*TASK BRIEF:*
For each line of the data below, copy it if it holds the word "height".

*Dataset entries:*
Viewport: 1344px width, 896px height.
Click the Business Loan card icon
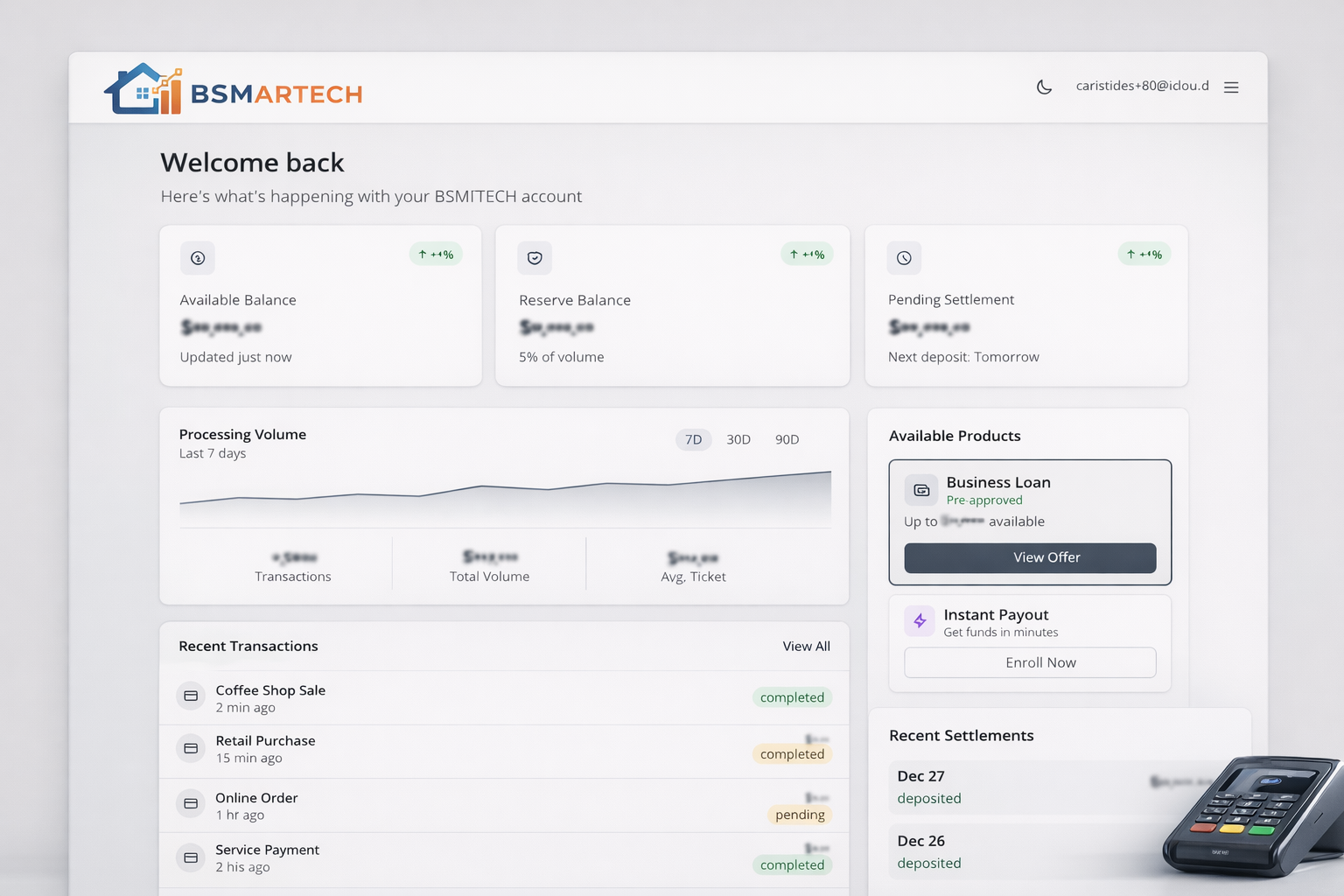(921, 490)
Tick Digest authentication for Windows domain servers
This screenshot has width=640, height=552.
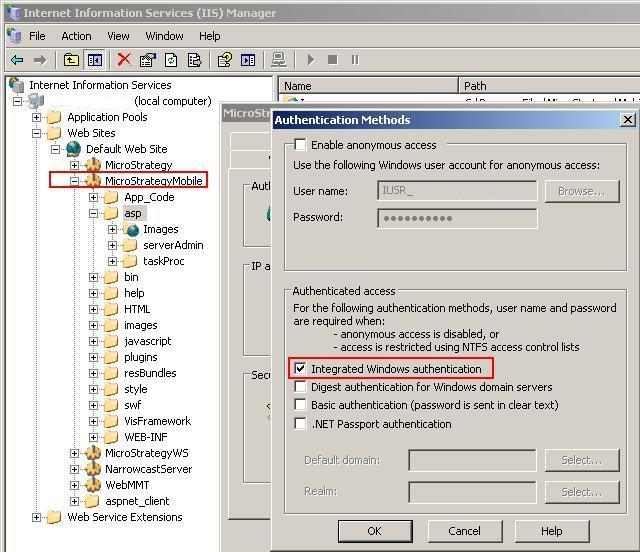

*SOLUTION TO THE PROBLEM:*
Viewport: 1344px width, 896px height.
This screenshot has width=640, height=552.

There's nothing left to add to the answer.